The Bank of England has decided to keep interest rates unchanged at 5.25% as the country witnesses a decline in inflation from its record highs. This decision was reached with a majority vote

of 6-3 by the Monetary Policy Committee, aligning with the expectations of many economists, and it signifies that the UK's interest rates are staying at their highest point in 15 years.

Notably, this is the second time since September that the Bank of England has opted not to raise interest rates. Governor Andrew Bailey has voiced the effectiveness of higher interest rates in curbing inflation, emphasizing the need for inflation to continue its downward trajectory toward the 2% target. Bailey stated, "We've held rates unchanged this month, but we'll be watching closely to see if further rate increases are needed. It's much too early to be thinking about rate cuts."

Inflation, which had previously reached double-digit figures, stood at 6.7% for the year up to September, showing no change from the prior month. This figure, while notably high compared to other G7 economies, represents a reduction in inflationary pressures.

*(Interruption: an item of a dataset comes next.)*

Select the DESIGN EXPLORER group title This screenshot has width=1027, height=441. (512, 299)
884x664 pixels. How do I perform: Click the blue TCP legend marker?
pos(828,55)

The Bank of England's outlook foresees a significant deceleration in inflation to 4.8% in October, with further declines expected in the coming year, particularly in energy and food prices.

Chancellor Jeremy Hunt responded to the decision by noting the positive developments in the economy. He mentioned that falling inflation and rising wages, coupled with economic growth, underscore the UK's resilience. He emphasized the need for continued growth to foster prosperity and outlined plans for boosting economic growth through private investment, increased employment, and a more productive government.

Despite these positive aspects, the Bank of England has adjusted its forecasts, projecting zero economic growth for the UK from the present moment through the entirety of the following year, which is likely to include a general election. The central bank expressed its concern over the slowing pace of economic growth in the UK.

Governor Bailey refrained from providing specific predictions on where interest rates might stabilize in the near future, stating that the committee doesn't engage in extensive discussions about the equilibrium rate for rates.

In the Bank's outlook, it anticipates that inflation will remain above 2% until the final quarter of 2025. Analysts believe that the tightening cycle has come to an end, even though inflation continues to exceed the Bank of England's 2% target.

Laura Suter, head of personal finance at AJ Bell, noted that maintaining the interest rate at 5.25% aligns with expectations and signals a potential end to nearly two years of consistent rate hikes. However, the general consensus is that interest rates may not be cut until 2024, with no sharp and swift reductions expected.

It's worth mentioning that other central banks, such as the Federal Reserve and the European Central Bank, have also chosen to maintain their interest rates. While this decision may be welcomed by homeowners, pressure persists as mortgage rates remain higher than historic lows.

Uswitch.com mortgage expert, Kellie Steed, pointed out that although mortgage rates have slightly decreased in recent months, they are still notably above the historic lows seen a few years ago. The average two-year fixed mortgage rate remains above 6%, and homeowners nearing their remortgaging periods may face higher costs than before. While rates may not return to the 1-2% levels seen in the past, switching to a new mortgage deal still offers potential savings, especially considering that the average standard variable rate remains well above 8%. Photo by Diliff, Wikimedia commons.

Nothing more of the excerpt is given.